Я вежливо отказался, не употреблял. Тогда он на клочке бумаги написал номер телефона, протянул и говорит: «После войны позвони. Я тебе тоже помогу». После Победы, когда я служил секретарём Военной коллегии (трибунал находился на Арбате), мимо нашего здания частенько проезжал в Кунцево на свою дачу Сталин. Как-то раз, идя на обед, вижу: из Боровицких ворот выезжает машина. Через лобовое стекло заметил, что впереди сидит генерал-лейтенант. Проскочив мимо меня, машина внезапно останавливается. Оттуда вылетают два полковника в авиационной форме, берут меня под руки и - в салон. А мы уже знали, кто такой Берия и что за этими поездками следует. Я только руку к кобуре, но не тут-то было, зажали с двух сторон, не пошевелиться. Генерал, не оборачиваясь, спрашивает: «Сапёр?». Я отнекиваюсь, что не сапёр, судебный секретарь. Всё равно продолжает расспрашивать: «По планкам и колодкам вижу: воевал. Сапёром служил? С минного поля двух лётчиков спасал?». Я и сказал, что думал: «Было дело, двоих дураков пришлось вытаскивать. Как они не подорвались, ума не приложу». Генерал повернулся ко мне: «Так вот одним из них был я». Помню, как я опешил, ведь это был сын Сталина - Василий, который в то время командовал ВВС Московского военного округа. После этой встречи он назначил меня своим адъютантом.

- Как вы познакомились с конструктором Сергеем Королёвым?

- [ЗАДАНИЕ 1]:
Перечислите всех людей, которые названы в тексте по имени или фамилии.

- [СТРОКИ]:
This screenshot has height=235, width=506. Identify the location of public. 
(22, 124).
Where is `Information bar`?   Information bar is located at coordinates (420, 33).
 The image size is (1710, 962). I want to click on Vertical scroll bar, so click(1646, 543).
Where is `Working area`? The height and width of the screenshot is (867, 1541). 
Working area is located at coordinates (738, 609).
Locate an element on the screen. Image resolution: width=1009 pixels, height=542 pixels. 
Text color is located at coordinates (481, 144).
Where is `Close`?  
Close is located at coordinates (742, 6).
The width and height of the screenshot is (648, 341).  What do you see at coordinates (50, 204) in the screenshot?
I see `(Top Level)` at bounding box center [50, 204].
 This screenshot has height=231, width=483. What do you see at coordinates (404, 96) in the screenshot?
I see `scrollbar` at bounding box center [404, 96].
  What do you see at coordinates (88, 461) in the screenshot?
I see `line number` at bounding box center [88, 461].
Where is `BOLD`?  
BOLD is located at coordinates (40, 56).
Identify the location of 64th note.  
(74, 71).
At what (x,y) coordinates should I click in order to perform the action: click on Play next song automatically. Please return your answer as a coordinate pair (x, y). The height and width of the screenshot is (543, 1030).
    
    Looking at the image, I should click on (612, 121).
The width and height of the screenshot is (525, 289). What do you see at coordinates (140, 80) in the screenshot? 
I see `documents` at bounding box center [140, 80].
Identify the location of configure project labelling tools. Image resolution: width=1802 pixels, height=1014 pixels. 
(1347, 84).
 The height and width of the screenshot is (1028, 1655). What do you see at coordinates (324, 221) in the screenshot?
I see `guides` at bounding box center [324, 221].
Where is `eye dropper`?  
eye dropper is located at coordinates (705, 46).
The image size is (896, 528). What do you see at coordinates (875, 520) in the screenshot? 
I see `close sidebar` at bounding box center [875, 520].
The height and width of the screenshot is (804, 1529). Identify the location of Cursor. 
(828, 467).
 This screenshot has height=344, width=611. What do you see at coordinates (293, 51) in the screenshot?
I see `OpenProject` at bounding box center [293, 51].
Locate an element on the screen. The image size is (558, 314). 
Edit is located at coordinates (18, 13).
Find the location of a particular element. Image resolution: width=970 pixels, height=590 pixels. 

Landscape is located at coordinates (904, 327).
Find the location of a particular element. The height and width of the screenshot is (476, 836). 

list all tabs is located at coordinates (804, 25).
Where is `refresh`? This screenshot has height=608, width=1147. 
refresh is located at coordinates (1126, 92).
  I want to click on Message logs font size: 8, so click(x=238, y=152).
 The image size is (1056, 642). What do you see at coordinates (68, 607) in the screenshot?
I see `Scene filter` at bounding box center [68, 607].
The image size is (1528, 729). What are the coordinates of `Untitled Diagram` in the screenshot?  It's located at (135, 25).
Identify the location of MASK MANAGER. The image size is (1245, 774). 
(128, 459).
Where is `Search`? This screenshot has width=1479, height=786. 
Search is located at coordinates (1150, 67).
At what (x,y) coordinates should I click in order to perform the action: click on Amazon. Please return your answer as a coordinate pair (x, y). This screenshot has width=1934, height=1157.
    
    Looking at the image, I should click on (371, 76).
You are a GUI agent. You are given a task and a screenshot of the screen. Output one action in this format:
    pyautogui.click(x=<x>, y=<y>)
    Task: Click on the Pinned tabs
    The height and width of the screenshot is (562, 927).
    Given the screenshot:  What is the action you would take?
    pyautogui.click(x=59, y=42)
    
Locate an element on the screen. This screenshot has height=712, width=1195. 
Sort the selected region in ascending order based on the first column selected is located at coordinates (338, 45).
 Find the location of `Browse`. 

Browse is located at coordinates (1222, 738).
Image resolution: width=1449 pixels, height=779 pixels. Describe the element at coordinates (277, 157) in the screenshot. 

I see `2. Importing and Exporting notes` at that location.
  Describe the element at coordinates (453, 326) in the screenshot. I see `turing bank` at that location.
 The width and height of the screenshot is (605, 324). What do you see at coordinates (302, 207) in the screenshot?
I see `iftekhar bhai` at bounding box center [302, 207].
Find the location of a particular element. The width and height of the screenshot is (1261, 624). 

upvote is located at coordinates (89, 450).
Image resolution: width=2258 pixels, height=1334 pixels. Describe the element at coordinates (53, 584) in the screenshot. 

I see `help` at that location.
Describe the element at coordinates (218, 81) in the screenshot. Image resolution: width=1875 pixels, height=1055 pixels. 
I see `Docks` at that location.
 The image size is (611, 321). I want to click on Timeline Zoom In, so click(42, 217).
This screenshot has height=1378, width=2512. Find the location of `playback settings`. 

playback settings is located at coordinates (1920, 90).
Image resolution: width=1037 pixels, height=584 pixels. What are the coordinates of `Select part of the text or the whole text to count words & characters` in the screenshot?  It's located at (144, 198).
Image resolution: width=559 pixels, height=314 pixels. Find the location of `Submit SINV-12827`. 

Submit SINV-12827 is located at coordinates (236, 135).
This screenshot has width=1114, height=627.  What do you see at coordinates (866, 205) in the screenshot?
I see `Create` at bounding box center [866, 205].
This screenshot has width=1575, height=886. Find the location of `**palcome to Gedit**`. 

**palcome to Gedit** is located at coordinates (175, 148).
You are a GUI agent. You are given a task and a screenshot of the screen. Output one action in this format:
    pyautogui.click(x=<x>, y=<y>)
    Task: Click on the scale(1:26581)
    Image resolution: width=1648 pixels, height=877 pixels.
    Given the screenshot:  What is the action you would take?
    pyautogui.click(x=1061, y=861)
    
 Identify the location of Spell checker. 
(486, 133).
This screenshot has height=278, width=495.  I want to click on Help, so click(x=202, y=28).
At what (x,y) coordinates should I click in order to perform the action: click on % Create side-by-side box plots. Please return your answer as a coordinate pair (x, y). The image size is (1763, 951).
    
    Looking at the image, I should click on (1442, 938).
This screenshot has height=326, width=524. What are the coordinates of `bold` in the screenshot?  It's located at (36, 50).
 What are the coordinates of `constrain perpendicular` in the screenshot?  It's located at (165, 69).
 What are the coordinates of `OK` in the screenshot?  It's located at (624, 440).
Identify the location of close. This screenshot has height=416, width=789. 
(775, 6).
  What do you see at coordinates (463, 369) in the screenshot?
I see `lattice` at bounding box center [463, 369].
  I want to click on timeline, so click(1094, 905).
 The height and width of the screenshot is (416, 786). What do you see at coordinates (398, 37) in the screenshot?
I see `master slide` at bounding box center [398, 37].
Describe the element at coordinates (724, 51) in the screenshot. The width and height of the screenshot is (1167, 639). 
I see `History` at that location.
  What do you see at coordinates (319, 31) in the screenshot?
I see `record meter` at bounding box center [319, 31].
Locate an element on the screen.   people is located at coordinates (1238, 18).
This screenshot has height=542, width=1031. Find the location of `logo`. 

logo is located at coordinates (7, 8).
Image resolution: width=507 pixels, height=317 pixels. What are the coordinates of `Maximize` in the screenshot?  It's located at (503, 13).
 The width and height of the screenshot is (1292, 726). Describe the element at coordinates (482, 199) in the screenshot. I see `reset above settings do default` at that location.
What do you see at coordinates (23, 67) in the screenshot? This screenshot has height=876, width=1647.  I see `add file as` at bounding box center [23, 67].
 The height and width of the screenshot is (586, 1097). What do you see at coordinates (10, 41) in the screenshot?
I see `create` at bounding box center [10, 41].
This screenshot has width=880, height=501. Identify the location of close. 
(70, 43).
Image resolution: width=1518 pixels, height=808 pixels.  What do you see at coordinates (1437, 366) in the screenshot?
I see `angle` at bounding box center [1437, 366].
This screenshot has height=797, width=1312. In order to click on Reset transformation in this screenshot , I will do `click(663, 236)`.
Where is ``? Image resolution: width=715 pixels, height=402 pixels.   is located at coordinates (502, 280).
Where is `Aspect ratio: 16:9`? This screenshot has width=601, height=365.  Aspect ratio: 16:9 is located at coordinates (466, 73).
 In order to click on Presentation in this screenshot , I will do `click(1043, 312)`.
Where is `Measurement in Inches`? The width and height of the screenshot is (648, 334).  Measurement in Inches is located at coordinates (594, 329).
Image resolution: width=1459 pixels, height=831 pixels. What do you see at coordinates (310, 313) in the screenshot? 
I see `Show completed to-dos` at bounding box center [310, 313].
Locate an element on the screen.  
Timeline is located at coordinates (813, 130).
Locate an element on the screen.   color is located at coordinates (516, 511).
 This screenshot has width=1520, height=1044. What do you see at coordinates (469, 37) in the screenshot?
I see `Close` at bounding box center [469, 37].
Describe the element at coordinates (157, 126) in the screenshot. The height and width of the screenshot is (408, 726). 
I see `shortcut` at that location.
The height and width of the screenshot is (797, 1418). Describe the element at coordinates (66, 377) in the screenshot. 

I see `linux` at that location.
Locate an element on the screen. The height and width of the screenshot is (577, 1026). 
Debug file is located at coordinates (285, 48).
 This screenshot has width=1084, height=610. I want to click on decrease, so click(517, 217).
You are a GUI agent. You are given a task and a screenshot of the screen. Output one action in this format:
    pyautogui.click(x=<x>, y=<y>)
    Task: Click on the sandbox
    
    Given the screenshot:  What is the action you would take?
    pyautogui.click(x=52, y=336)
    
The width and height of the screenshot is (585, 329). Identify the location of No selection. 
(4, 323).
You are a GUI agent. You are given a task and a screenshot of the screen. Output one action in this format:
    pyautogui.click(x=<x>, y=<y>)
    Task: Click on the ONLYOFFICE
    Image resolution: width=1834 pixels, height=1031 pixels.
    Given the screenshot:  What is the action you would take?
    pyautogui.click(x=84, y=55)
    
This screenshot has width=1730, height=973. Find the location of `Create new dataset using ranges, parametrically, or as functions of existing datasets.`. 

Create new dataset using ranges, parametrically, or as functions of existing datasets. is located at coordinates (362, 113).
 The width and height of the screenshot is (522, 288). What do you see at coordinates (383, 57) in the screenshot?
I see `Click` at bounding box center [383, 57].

- [ЗАДАНИЕ 2]:
Сообщите каждую строку, в которой встречается слово «Gedit». Регистр букв учитывается.

- [ОТВЕТ 1]:
Сталин, Берия, Василий, Сергей Королёв.

- [ОТВЕТ 2]:
This screenshot has width=1575, height=886. Find the location of `**palcome to Gedit**`. 
**palcome to Gedit** is located at coordinates (175, 148).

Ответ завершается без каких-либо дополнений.